Keep in mind, as we consider government funding, that there is not one government today that is smaller than it was 10 years ago or 40.  The sphere of governments – federal, state and local – and their corresponding budgets have grown at alarming rates and run up huge unfunded liabilities.  The prospect that any of them will be smaller tomorrow or 10 years from now is literally zero.

Despite that, discussions over funding government growth, however unsustainable, dominate over whether we should be growing government at all.  Those who would accept government growth rather than curtail it, constantly look for new ways to tax. It is a predilection that is sinking our cities, states and country.

Keep in mind that throughout history, in any given economy, there is only so much that a government can extract from the economy overall before the weight of taxes drags the economy down.  Whether that is extracted by 1 tax at 50% or 50 different taxes at 1% – the economic effect is nearly the same. I would argue, however, that 50 small taxes are worse because people don’t realize the aggregate effect as much as they would one, large, blunt tax.  Since we live under many different and hidden taxes, it’s easier to offer new, however small, taxes.

As an economy weakens, there are fewer business transactions and fewer sales.  Recessions brought on by high tax rates, like all recessions, produce less tax revenues not more.  That is why John Maynard Keynes said that “high tax rates defeat their own object,” i.e. to collect tax revenue.

Today we face double-digit, structural unemployment.  Since 2007, the Nation has lost nearly $7 trillion in homeowner equity and California homeowners have lost nearly $2 trillion of that – more than the size of its economy for a year. With those losses, dramatic decreases in net worth and dramatic losses in consumer purchasing power have followed.
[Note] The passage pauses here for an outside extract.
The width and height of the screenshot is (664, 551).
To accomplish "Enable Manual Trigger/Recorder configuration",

Simply stated, the great lot of Americans and Californians do not have the money or wealth they once did.

Those weakened homeowners, unemployed and consumers in general are not hiding pots of money going unused and waiting to be taxed.   People are buying fewer things overall because they have less money overall – and less consumer purchasing results in less jobs which means less consumer purchases by the unemployed, and the downward spiral continues.  Those pushing the proposed new service tax in California fail to grasp those basic concepts and Keynes’ warning.

The new tax would tax nearly everyone that provides services including business consultants, most independent contractors, financial advisors, insurance brokers, real estate brokers, travel agents, housekeepers, gardeners, piano teachers, hair dressers, pool servicemen and the accountants and lawyers that service them.
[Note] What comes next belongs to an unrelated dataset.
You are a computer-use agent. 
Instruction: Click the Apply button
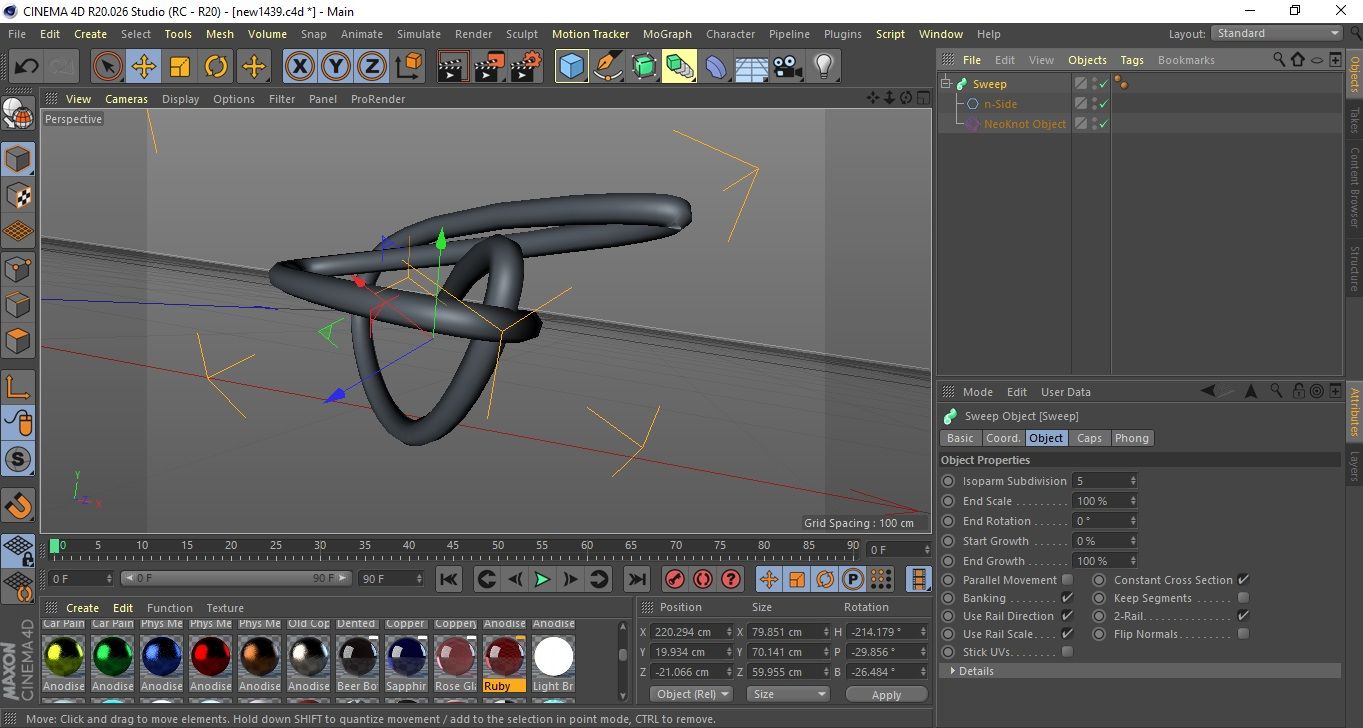(x=886, y=694)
Because the economy and consumer purchasing is so weak, people are already cutting back on the use of those services – which means less tax revenues from a reduced number of transactions whether they be a home sale or a new will.  In response to such weak demand, businesses are forced to lower prices to attract consumers and in periods of weak demand, like today, manufactures and sellers cannot easily pass on price increases.  For instance, despite rising costs for commodities and parts, today’s businesses have not been able to raise prices at the same rate as those rising costs.
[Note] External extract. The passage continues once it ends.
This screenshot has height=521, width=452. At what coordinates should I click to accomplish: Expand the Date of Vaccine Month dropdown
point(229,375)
All combined, those dynamics are why Keynes wrote in full:
‘Nor should the argument seem strange that taxation may be so high as to defeat its object, and that, given sufficient time to gather the fruits, a reduction of taxation will run a better chance, than an increase, of balancing the budget.
For to take the opposite view today is to resemble a manufacturer who, running at a loss, decides to raise his price, and when his declining sales increase the loss, wrapping himself in the rectitude of plain arithmetic, decides that prudence requires him to raise the price still more–and who, when at last his account is balanced with nought on both sides, is still found righteously declaring that it would have been the act of a gambler to reduce the price when you were already making a loss.”

California and the Nation are already making a loss.

Keynes well understood that business owners of today will not simply be able pass on the 5% service tax increase which, if they tried, would amount to a 5% price increase.  Instead, by in large, the new 5% tax increase will be an added 5% cost of doing business on those providers. Thus, despite the modest tax decreases offered elsewhere in their proposal, an overall tax increase would await a huge portion of California businesses – not mention future increases to that 5% rate which would inevitably be pushed.

We should also know that just because a portion of the transactions that Californians undertake is not being taxed or is taxed lower than in some other states, i.e. property taxes or services, does not mean that a higher or new tax will net more money from people – just as higher prices do not create more sales.

At the end of the day, consumers and businesses have only have so much money – the number and variance of taxes leaves them with only so much in their pockets.  Attempting to pick another of their pockets will not produce long-term, newfound gold.  It will only leave them weaker than before and so to our economy – all of which leads to prolonged budget deficits.

I am literally saddened to hear some think a massive new category of taxation is the answer to California’s economic or budget problems.   At some point, those who want to raise tax rates or create new taxes will come to understand that California is already uncompetitive because it is over taxed and over regulated – while they may not get that during an economy where California homeowners have lost nearly $2 trillion in homeowner equity, the over 10,000 people that leave this state every week and those facing foreclosure and under-water mortgages certainly do.